- Activity
Show me every line in the listing that has the word "tháng".

========================

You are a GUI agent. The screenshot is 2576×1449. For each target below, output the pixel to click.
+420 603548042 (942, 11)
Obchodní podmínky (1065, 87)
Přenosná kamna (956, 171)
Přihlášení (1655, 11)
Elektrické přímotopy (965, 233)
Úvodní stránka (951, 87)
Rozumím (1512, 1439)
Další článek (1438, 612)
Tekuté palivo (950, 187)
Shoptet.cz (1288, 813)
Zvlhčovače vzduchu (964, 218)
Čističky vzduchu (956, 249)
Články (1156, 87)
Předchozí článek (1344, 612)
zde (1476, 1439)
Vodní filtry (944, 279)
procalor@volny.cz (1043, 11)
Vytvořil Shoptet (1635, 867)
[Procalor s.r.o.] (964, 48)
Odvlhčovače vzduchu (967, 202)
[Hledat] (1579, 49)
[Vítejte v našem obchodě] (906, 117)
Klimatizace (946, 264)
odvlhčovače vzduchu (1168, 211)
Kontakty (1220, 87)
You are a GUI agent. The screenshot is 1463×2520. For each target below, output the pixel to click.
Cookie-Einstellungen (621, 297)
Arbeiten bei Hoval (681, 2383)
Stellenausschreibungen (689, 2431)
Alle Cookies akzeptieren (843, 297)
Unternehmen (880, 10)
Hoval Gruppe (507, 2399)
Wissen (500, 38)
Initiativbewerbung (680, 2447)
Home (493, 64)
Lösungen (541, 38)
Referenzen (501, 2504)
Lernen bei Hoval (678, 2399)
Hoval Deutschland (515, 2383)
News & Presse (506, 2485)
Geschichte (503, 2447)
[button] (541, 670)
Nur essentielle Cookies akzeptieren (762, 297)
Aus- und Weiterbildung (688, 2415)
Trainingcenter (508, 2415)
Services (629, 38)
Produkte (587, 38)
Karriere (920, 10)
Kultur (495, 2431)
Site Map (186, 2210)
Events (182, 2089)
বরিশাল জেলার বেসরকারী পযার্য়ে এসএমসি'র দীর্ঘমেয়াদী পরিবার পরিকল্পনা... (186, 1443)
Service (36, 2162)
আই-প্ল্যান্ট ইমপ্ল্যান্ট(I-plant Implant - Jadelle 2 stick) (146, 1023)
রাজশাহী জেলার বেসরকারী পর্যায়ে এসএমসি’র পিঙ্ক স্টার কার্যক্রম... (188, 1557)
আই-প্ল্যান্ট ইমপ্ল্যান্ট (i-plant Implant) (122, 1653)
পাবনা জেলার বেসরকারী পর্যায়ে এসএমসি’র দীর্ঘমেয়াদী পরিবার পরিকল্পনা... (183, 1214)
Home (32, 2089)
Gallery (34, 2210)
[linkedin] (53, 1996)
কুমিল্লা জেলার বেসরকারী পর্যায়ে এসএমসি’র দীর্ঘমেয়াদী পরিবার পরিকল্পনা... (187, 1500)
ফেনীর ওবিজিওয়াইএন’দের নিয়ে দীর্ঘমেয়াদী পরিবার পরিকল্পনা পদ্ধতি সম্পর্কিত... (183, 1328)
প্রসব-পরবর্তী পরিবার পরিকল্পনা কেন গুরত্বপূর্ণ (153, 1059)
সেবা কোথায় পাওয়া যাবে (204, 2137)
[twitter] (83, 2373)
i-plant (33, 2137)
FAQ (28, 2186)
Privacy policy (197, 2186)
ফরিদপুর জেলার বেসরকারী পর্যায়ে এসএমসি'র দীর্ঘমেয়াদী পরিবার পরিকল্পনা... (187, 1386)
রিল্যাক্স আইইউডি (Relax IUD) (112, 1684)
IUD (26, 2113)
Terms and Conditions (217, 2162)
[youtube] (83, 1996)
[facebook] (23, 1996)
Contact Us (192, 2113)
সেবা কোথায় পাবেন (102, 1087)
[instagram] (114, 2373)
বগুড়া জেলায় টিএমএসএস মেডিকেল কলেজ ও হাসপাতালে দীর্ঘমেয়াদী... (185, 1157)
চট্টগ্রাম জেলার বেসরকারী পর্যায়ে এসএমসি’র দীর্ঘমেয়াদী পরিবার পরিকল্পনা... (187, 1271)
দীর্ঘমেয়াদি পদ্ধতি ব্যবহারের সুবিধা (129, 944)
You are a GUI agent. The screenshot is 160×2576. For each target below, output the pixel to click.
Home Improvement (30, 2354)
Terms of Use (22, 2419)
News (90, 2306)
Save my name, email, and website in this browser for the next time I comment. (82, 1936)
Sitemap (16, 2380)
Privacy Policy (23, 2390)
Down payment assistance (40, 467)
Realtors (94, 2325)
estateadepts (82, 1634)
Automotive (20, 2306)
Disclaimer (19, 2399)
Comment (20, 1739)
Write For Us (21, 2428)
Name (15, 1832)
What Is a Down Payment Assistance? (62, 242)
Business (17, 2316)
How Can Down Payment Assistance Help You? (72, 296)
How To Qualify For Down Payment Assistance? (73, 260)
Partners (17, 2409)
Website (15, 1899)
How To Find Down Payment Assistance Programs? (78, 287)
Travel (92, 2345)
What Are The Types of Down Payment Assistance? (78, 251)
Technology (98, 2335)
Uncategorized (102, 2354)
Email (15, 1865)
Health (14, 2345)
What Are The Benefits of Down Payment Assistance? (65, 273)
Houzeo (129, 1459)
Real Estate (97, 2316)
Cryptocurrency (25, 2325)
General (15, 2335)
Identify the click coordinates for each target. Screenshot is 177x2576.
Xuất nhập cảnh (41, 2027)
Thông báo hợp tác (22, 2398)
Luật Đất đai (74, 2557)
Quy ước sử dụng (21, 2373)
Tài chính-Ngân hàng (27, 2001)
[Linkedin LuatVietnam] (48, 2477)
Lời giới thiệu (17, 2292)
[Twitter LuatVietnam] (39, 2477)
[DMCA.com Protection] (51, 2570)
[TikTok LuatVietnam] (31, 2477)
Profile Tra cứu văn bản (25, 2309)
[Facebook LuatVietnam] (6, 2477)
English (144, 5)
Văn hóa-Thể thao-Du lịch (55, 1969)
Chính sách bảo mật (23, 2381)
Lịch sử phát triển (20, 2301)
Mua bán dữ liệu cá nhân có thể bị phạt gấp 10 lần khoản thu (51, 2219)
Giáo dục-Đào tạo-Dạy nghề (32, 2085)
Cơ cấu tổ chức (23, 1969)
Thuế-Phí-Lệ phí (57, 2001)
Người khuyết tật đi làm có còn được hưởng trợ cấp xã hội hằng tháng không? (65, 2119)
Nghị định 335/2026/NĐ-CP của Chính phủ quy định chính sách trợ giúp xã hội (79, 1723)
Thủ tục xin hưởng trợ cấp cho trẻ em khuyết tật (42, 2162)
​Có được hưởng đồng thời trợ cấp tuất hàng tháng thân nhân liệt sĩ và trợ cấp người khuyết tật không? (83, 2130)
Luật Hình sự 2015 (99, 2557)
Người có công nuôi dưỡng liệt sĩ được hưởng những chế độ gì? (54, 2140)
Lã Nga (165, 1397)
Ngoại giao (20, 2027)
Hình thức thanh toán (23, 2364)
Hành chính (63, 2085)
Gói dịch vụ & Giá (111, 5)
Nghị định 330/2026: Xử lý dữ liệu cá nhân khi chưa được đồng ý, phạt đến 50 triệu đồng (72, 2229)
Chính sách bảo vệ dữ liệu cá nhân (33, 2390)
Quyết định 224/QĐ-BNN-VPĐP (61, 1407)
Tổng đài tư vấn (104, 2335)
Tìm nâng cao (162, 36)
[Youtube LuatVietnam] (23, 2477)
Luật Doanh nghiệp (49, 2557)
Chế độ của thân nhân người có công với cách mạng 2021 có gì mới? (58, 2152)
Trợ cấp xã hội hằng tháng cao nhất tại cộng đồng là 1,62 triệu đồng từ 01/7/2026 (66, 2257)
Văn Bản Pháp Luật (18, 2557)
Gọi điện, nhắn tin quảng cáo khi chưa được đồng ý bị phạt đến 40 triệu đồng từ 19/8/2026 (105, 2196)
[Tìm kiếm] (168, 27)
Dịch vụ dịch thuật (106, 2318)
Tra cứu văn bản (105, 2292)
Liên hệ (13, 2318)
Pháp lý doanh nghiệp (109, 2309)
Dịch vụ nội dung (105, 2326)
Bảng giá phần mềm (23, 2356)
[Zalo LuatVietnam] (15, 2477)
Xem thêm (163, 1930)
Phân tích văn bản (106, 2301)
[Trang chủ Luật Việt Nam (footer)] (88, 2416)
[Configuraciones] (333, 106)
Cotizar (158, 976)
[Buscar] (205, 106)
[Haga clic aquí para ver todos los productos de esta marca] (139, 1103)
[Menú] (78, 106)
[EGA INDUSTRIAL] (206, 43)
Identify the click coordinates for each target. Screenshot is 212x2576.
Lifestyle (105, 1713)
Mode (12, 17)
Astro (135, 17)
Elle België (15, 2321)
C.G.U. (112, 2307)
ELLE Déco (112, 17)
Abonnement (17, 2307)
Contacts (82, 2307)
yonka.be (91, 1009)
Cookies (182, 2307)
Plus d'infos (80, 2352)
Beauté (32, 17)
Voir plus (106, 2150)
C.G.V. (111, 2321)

========================

- Answer for this exercise
Người khuyết tật đi làm có còn được hưởng trợ cấp xã hội hằng tháng không? (65, 2119)
​Có được hưởng đồng thời trợ cấp tuất hàng tháng thân nhân liệt sĩ và trợ cấp người khuyết tật không? (83, 2130)
Trợ cấp xã hội hằng tháng cao nhất tại cộng đồng là 1,62 triệu đồng từ 01/7/2026 (66, 2257)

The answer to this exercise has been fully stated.